Saturday, May 30, 2015

No, Scott Walker: Women don’t need “more information” through forced ultrasounds

Scott Walker belittles the intelligence of women to make an important decision on their own

Gov. Scott Walker says a law he signed that forces women seeking an abortion to undergo an ultrasound against their will -- sometimes including using transvaginal ultrasounds -- is strictly to give women “more information” about what they’re doing.

At a campaign stop (but not officially a campaign, guys, really) in New Hampshire, Walker was asked by a woman in the audience about the law.

“I’m pro-life,” Walker said, “but if someone’s pro-choice don’t you want an informed choice?”

The thing is, Wisconsin women were already receiving an informed choice about their options before the law was passed.

Wisconsin law mandated (and still requires) that women seeking abortions receive counseling about their decision before undergoing the procedure.
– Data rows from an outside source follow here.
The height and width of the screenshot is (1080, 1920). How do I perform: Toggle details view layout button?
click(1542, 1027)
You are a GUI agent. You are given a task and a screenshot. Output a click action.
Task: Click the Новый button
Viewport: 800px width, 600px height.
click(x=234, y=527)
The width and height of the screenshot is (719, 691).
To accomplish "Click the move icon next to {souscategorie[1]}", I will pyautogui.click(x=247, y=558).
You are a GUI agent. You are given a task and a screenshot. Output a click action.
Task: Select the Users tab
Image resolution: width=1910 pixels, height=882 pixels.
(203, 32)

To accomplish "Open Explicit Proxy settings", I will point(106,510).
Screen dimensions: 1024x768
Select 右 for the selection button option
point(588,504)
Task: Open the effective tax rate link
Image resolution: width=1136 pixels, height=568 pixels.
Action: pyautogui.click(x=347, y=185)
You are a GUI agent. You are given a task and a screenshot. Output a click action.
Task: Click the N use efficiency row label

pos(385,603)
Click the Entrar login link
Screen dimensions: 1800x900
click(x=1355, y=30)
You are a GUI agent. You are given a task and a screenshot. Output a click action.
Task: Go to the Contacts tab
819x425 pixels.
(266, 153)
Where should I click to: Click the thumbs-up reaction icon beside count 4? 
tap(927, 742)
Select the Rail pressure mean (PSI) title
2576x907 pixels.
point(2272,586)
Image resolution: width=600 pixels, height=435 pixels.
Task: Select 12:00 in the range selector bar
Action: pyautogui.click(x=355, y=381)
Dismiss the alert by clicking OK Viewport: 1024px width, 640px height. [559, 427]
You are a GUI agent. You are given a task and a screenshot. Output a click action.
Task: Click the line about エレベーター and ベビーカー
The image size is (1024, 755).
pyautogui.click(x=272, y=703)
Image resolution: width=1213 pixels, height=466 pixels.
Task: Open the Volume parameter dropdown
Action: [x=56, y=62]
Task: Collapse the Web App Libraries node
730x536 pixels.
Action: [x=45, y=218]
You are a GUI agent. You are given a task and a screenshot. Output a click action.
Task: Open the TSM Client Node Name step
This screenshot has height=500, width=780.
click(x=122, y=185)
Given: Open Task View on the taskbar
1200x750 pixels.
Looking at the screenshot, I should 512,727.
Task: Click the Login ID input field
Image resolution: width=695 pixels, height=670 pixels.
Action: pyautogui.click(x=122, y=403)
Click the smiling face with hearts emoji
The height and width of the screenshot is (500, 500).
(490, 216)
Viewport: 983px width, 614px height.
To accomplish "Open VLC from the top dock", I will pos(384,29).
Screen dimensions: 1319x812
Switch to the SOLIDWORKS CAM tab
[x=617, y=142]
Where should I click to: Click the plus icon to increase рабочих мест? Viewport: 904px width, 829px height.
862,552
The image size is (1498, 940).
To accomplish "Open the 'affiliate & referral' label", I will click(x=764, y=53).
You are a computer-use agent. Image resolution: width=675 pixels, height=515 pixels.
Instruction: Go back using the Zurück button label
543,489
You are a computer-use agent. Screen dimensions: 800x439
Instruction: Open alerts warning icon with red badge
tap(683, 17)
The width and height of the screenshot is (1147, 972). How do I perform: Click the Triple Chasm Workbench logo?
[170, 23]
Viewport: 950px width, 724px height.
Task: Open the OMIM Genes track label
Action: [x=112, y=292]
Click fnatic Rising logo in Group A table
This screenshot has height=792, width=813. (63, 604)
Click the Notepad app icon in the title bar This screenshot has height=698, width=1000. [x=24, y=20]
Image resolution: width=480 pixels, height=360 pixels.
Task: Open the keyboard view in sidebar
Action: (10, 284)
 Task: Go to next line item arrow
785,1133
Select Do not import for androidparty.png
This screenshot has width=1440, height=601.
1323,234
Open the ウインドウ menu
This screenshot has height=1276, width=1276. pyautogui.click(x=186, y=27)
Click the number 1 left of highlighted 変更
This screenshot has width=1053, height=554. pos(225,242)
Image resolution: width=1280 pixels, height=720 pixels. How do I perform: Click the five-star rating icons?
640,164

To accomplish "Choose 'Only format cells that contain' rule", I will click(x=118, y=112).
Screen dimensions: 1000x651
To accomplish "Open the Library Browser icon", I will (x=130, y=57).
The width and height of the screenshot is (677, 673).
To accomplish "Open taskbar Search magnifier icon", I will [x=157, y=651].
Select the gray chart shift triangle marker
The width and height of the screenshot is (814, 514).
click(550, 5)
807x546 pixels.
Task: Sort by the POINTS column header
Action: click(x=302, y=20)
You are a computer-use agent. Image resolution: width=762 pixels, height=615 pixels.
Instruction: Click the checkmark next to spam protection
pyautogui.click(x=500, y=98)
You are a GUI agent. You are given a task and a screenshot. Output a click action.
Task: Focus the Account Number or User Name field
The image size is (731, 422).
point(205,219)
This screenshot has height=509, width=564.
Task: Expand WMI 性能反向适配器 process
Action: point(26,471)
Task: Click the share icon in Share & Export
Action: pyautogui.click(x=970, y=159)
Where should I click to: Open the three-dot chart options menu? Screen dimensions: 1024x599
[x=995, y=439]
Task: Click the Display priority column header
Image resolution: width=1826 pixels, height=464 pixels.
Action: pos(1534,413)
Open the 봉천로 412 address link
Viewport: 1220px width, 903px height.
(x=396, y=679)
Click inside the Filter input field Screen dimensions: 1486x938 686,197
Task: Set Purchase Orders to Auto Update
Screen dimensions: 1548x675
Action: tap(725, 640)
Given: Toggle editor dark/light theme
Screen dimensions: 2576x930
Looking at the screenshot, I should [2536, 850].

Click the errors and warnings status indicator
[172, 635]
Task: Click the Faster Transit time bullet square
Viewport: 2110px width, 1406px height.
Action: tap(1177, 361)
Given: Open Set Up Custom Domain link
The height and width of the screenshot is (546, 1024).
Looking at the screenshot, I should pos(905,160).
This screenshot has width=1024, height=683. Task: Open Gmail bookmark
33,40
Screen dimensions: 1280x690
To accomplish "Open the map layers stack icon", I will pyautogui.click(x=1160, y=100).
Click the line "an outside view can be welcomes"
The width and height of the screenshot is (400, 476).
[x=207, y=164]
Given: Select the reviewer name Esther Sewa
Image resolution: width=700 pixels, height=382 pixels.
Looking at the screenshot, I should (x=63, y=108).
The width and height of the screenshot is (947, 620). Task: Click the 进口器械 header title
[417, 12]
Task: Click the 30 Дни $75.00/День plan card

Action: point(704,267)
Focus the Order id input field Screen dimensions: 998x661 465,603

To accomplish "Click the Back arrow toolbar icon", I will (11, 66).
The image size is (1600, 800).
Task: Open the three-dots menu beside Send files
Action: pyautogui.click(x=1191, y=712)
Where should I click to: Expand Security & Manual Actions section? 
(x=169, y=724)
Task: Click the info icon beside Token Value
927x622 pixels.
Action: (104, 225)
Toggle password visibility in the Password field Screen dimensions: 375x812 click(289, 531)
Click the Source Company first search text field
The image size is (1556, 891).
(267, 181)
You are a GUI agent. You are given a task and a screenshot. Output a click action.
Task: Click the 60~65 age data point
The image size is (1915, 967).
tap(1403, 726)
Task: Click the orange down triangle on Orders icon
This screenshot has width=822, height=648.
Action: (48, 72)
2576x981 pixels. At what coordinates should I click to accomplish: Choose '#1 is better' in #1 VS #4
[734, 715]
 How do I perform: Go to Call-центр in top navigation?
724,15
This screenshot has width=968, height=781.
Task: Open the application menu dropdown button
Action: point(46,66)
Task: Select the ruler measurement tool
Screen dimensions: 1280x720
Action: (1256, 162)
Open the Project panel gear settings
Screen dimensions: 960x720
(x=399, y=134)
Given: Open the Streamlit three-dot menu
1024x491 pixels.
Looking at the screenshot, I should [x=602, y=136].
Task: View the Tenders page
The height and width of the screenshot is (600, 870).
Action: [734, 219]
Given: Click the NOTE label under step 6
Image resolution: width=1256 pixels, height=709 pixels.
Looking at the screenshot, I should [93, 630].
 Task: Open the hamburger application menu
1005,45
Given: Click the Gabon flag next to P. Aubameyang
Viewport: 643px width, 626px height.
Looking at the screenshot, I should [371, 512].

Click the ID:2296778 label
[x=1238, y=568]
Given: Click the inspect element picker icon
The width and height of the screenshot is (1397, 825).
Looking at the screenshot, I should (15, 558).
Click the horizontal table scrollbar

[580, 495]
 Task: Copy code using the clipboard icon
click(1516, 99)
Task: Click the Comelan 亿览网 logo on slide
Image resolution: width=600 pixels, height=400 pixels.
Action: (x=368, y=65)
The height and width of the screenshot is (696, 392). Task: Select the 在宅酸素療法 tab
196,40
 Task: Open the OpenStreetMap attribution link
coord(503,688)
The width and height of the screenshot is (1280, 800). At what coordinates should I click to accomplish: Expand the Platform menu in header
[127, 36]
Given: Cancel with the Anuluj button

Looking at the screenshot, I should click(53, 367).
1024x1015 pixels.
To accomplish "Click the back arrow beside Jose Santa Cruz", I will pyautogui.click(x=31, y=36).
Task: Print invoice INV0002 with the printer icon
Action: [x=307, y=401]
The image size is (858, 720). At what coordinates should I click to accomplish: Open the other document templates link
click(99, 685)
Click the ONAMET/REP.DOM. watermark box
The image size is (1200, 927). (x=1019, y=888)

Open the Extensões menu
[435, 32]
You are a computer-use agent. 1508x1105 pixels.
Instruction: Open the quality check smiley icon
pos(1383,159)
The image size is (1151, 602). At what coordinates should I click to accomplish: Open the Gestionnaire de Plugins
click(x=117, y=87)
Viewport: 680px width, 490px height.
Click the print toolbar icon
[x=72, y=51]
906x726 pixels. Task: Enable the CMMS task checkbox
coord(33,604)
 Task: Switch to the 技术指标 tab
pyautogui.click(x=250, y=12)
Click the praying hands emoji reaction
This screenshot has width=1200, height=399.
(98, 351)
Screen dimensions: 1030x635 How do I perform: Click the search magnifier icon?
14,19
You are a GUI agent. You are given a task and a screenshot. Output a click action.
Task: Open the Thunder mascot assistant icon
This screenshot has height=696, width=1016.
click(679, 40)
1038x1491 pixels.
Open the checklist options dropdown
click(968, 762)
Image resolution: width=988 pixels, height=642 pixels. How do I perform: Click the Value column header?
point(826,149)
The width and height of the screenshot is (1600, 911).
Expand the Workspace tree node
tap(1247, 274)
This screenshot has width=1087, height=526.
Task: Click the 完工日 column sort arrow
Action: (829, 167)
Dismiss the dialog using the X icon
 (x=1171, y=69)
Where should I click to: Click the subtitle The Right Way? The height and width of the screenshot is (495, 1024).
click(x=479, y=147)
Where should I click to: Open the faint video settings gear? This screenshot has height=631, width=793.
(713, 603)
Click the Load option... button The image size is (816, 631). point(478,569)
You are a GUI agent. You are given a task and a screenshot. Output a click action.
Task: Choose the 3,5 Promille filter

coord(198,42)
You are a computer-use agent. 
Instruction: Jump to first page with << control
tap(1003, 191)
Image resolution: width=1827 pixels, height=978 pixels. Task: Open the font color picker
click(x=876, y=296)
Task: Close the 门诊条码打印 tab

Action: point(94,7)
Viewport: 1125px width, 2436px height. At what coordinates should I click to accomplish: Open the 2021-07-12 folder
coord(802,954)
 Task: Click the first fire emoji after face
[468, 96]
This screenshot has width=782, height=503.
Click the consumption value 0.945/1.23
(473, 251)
They then have 24 hours before coming back to the clinic. Then, and only then, can they have the abortion procedure performed.

That’s a lot of information already out there to women seeking abortions. But is Walker right? Do women need to be more informed by seeing an ultrasound before making a decision?

The answer is no, they don’t. A recent study that included more than 15,000 subjects asked women whether they wanted to view an ultrasound before receiving an abortion. Of the group that said no, 99 percent went through with the abortion. What about the group that “needed more information,” as Scott Walker likes to call it?

Of the women who saw the ultrasound, 98.4 percent still decided to proceed with the procedure.

So why, then, are we still forcing women to have an ultrasound when their minds are already made up?

It can only be for one of two reasons: either Walker is pandering to a base of constituents who comprise a very important voting bloc in his impending presidential election campaign; or, Walker truly believes that women are too stupid to make an important decision, with the information already in hand, on their own.

Whichever answer it is, Wisconsin women deserve better.